Projeto Clima e Deslocamentos Humanos reúne parceiros e apresenta resultados de 2025

Na última sexta-feira (27), a direção do IMDH e equipe de coordenação do Projeto Clima e Deslocamentos Humanos — Nansen 2024 realizou uma reunião virtual para partilhar com a equipe nacional do ACNUR – Agência da ONU para Refugiados – e outros parceiros os resultados da primeira parte do Projeto. A apresentação, aberta a todos os interessados, teve como objetivo prestar contas e engajar os parceiros nas atividades, analisando as áreas de atuação, as ações realizadas e o público alcançado pelo projeto.

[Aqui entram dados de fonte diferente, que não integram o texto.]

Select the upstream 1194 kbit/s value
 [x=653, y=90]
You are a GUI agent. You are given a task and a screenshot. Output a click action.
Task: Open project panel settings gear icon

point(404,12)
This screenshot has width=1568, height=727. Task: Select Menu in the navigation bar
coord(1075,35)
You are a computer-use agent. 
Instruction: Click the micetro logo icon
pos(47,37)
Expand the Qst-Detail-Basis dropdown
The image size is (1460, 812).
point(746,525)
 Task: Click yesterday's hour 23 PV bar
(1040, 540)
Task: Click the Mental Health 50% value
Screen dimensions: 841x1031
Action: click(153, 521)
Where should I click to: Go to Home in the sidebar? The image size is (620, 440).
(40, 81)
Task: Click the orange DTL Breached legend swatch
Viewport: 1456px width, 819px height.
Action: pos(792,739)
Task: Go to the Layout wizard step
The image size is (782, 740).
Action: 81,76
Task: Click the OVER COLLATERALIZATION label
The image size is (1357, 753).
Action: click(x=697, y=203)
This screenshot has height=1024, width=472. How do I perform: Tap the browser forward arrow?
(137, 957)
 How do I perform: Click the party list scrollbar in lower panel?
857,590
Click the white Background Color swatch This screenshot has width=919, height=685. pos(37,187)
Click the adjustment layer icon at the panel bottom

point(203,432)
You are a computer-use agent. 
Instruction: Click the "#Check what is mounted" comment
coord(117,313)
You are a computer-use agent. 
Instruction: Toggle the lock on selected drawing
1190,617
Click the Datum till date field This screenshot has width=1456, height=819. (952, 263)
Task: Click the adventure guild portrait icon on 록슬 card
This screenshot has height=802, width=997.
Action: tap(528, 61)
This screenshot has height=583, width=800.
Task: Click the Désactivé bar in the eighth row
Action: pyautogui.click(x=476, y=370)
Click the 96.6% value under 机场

A Ir. Rosita Milesi, em suas palavras de acolhida para a abertura da reunião, pontuou: “Lá em 2024, celebrando o prêmio Nansen, compreendemos que aquele reconhecimento não era só um ponto de chegada, mas um chamado para aprofundar nossa ação no tema dos refugiados e das pessoas deslocadas forçosamente. Na sequência do prêmio, a reflexão, juntamente com o ACNUR, apontou-nos um dos maiores desafios do nosso tempo — a relação entre crise climática e mobilidade humana. O prêmio foi transformado em projeto. Fizemos um caminho ainda parcialmente realizado, e é o que queremos partilhar hoje com todas as pessoas que estão nos acompanhando. […] Ao longo de 2025, praticamente percorremos o Brasil ouvindo vozes muitas vezes ausentes dos grandes debates. O deslocamento humano devido a causas climáticas não é uma ameaça distante. Creio que todos e todas aqui já ouviram repetidamente que é uma realidade que atinge os mais vulneráveis. E exige respostas urgentes e estruturantes.”

Davide Torzilli, representante do ACNUR no Brasil, acrescentou: “Existem dados, e eles são alarmantes, que explicam essa conexão entre deslocamentos forçados e impacto climático. Não vou repetir os dados aqui, mas pode-se dizer que três em cada quatro pessoas deslocadas à força no mundo vivem hoje em locais com extrema exposição ao risco climático”, afirmou.

As coordenadoras do Projeto – Vanessa de Paula Ponte e Beatriz Bento Gargano – juntamente com a diretora do Instituto Migrações e Direitos Humanos (IMDH), Rosita Milesi, conduziram a reunião para detalhar as várias esferas de atuação d ao longo dos primeiros seis meses de ações contínuas e, principalmente, dar a dimensão dos impactos positivos trazidos pelas ações que mobilizaram centenas de pessoas de 12 estados mais o DF, com a participação de crianças, jovens e adultos.

Oficinas engajaram diretamente mais de 600 pessoas
Tendo a difusão da educação climática como um de seus objetivos primordiais, o alcance do projeto por seus eixos estratégicos “Formação”, “Comunicação”, “Saberes” e “Incidência” foi um dos pontos debatidos e aprofundados; o público alcançado diretamente ultrapassou 600 pessoas no eixo “Formação”, 64.162 visualizações e 4.434 contas atingidas nas plataformas digitais — eixo “Comunicação” — e 150 exemplares do Caderno de Debates nº 19 distribuídos a organizações, universidades e outros interessados no tema e mais de 50 disponibilizados eletronicamente, no eixo “Saberes”.

A equipe finalizou a apresentação com os próximos passos do projeto. Entre eles estão a Criação da Rede Nacional ‘Clima e Deslocamentos Humanos’, uma oficina final com a rede de participantes, Colóquio de encerramento do projeto com ampla e diversificada representação, ações de Advocacy e apresentações institucionais dos produtos, bem como duas novas publicações e a parceria entre o Projeto Nansen e as universidades de Brasília (UnB) e a Federal de Roraima (UFRR) para a criação de disciplinas inspiradas no projeto.